I got there.  You're building on solid rock.  But read it through and don't stop until you hit the end, and the ride is bumpy.  Not elegant.  Not wild.  Just... bumpy.  I see what you're saying but why say it cliche?  Why interrupt the thought by repeating the phrase happily?

14-15 and 16-20 are my biggest stumbling points, alongside Vacant/Vagabonds and a few other things.

Ill be back with a name.
 — unknown

^You really dont have a clue unk, do you.
 — unknown

A little too sentimental. Vagabond is a whimsical word for homeless--sounds like your talking about  gnomes. Nice effort , though
 — unknown

This is really something pretty great.
 — unknown

Gosh how I love mikebower. I love this poem. So good. Why did you have to go ruin it though by tacking on that shitty last line?

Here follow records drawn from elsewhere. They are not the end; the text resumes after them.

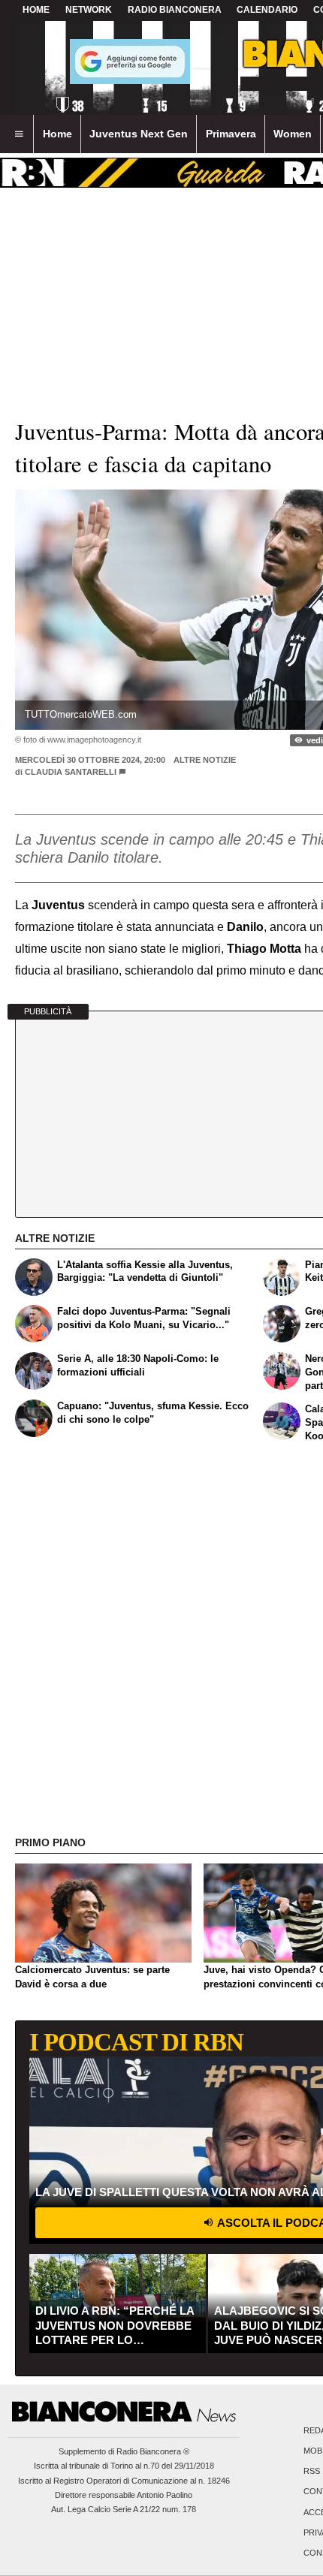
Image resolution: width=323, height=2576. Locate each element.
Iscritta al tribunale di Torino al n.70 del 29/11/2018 (124, 2465)
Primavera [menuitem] (231, 134)
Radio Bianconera (175, 9)
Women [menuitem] (292, 134)
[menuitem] (19, 134)
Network (88, 9)
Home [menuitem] (57, 134)
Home (36, 9)
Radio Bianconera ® (152, 2451)
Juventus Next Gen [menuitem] (138, 134)
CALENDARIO (267, 9)
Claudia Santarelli (70, 771)
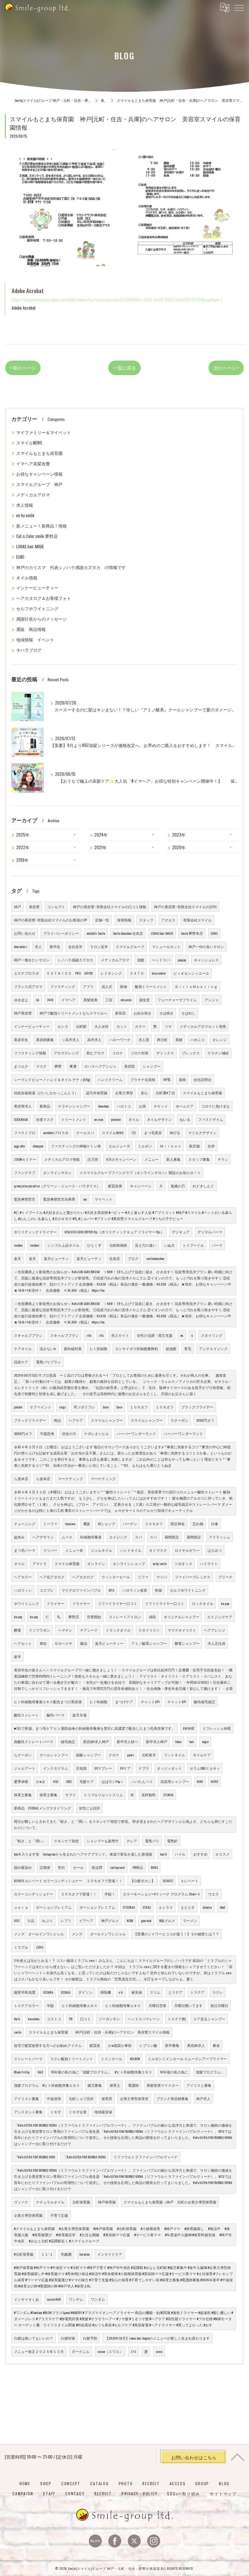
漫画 (182, 1079)
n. (192, 1335)
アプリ (88, 986)
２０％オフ (154, 1523)
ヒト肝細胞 (98, 1348)
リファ (143, 1576)
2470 (50, 999)
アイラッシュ (219, 1536)
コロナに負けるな (215, 1106)
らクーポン (23, 1754)
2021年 (100, 847)
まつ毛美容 (153, 1132)
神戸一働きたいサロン (32, 959)
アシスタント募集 (28, 2111)
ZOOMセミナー (25, 1159)
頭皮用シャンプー (174, 1781)
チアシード (89, 1629)
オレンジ (219, 1039)
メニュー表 (74, 1550)
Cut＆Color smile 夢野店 (37, 536)
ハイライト (209, 1563)
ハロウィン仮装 (134, 1590)
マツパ (161, 1576)
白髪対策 (68, 2338)
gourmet (146, 1920)
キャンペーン (140, 1185)
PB (70, 2018)
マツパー (50, 1550)
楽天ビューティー (109, 1643)
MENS (154, 1867)
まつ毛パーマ (24, 1550)
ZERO (39, 1947)
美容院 (129, 1066)
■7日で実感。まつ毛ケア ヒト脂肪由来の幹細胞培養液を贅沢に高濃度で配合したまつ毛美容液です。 (94, 1728)
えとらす (188, 1907)
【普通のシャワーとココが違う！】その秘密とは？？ (176, 1933)
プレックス (191, 1052)
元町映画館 (118, 1245)
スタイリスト (149, 1629)
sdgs (62, 1406)
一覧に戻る (124, 367)
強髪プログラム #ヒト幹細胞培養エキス (47, 2085)
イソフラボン (39, 1629)
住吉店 (114, 1258)
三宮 (109, 999)
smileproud (117, 1867)
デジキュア (181, 1231)
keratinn (84, 2254)
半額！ (109, 1893)
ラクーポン (179, 1420)
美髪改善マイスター (163, 2085)
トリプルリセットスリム (103, 1794)
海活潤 (96, 1867)
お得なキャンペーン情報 (41, 474)
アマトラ (39, 1563)
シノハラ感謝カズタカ (75, 959)
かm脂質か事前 (120, 2045)
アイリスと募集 (198, 2085)
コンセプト (56, 906)
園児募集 (95, 2085)
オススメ (222, 1854)
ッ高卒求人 (70, 1039)
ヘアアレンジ (214, 1629)
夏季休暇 (21, 1781)
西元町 (162, 1039)
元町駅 (81, 1026)
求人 (38, 946)
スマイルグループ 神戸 (39, 484)
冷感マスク (44, 1119)
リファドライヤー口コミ (117, 1603)
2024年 (101, 835)
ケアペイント (40, 1406)
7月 (133, 1132)
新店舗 (194, 1145)
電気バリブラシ (48, 1361)
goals (130, 1754)
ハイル (180, 1854)
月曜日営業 (157, 2005)
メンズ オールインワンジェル (39, 1933)
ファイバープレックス (192, 1576)
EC (132, 1794)
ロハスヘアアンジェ (100, 1066)
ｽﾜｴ (133, 2351)
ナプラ (143, 1768)
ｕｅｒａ (21, 1907)
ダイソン (85, 1992)
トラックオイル (118, 1629)
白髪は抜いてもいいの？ (33, 2338)
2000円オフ (205, 1420)
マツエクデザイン (202, 1132)
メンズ (77, 1933)
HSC (55, 1781)
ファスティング (62, 986)
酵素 (17, 1629)
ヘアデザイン (43, 1536)
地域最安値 (103, 2111)
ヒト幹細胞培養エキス (79, 2005)
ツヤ (168, 1026)
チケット (161, 1106)
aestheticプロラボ (55, 1132)
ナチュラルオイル (50, 2201)
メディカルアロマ (33, 495)
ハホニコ (197, 1039)
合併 (211, 1145)
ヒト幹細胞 (98, 1701)
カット (121, 1026)
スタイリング (211, 1335)
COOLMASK (21, 1119)
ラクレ (217, 1992)
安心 (144, 1092)
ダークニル (80, 2351)
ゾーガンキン (109, 2018)
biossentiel (159, 973)
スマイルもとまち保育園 (39, 453)
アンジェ (212, 999)
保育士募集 (23, 1794)
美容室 (34, 906)
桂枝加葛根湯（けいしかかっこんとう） (46, 1092)
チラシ (223, 1159)
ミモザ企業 (78, 2111)
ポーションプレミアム (54, 1907)
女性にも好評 (89, 1807)
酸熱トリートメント (151, 986)
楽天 (17, 1258)
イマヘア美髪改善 (33, 463)
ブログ (133, 1258)
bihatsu (207, 1907)
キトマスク (158, 1550)
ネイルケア (202, 1754)
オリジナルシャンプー (181, 1616)
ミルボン (145, 1145)
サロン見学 (99, 946)
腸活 (83, 1643)
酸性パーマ (56, 1714)
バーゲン (130, 1523)
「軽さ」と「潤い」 (30, 1840)
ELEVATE (168, 1880)
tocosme (70, 1523)
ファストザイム (210, 1119)
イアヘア (86, 1920)
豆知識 (81, 1768)
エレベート (189, 1880)
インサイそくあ (26, 2299)
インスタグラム (55, 1768)
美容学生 (21, 1039)
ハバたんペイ (142, 1781)
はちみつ (215, 1550)
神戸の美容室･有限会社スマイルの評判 (185, 906)
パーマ (217, 1245)
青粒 (43, 1643)
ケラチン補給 (218, 1052)
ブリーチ (225, 1576)
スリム (155, 1992)
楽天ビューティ (56, 1258)
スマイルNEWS (29, 443)
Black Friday (22, 2071)
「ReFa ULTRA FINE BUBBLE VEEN (34, 2156)
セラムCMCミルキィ (205, 1768)
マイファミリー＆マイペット (43, 432)
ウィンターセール (115, 1576)
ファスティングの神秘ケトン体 (76, 1145)
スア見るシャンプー (209, 2018)
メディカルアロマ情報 (62, 1159)
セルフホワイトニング (37, 608)
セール (78, 1867)
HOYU (214, 1781)
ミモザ (55, 2111)
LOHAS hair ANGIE (30, 546)
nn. (182, 1335)
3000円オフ (23, 1433)
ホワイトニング (26, 1603)
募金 (216, 2045)
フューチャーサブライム (177, 999)
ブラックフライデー (197, 1406)
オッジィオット (169, 1768)
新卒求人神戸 (156, 1741)
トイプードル (193, 1245)
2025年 (23, 835)
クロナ (114, 1754)
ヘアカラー (23, 1576)
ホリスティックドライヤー (35, 1231)
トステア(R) (176, 2018)
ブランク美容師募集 (172, 2098)
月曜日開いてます (188, 2005)
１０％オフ (139, 1406)
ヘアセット (23, 1643)
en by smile (25, 515)
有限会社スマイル (197, 919)
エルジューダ (119, 1145)
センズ (62, 1026)
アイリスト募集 (26, 2098)
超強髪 (171, 1348)
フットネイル (174, 1754)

Nice stuff. Wanders delicately/soflty in and out of the poetically cliched (stanza 1 for example, IMveryHO) while lingering on the unencumbered crystaline capitulation of its own hesitation. VEry wonderful. Lovely. Thanks for posting. Thanks
 — unknown

^because 'let me win' is the best line in the damn poem?
 — unknown

this is a strong poem in my opinion
 — antipoetry

 — unknown

sad and well written
 — unknown

i super really like this
 — odogg

^clueless. might as well uninstall.
 — unknown

^ how bout you show us a poem, mouthpiece, and let us trashpoodle all over it like you do to everyone else
 — unknown

Would someone ban this syviaplastic? No one is paying any attention to its comments, and it's all over the place. Plus its commentary is off-the-top-of-head irrelevancies. Maybe syvia is a crackhead? I find nothing of use in its mental masturbation.
 — unknown

i absolutely love this :D well written poem :)
 — Bookworm

vacant buildings blink?
 — unknown

Perhaps consider a stronger opening line. Pairing something as mundane as a vacant building with a word that barely pulls its own weight just doesn't scream "read me."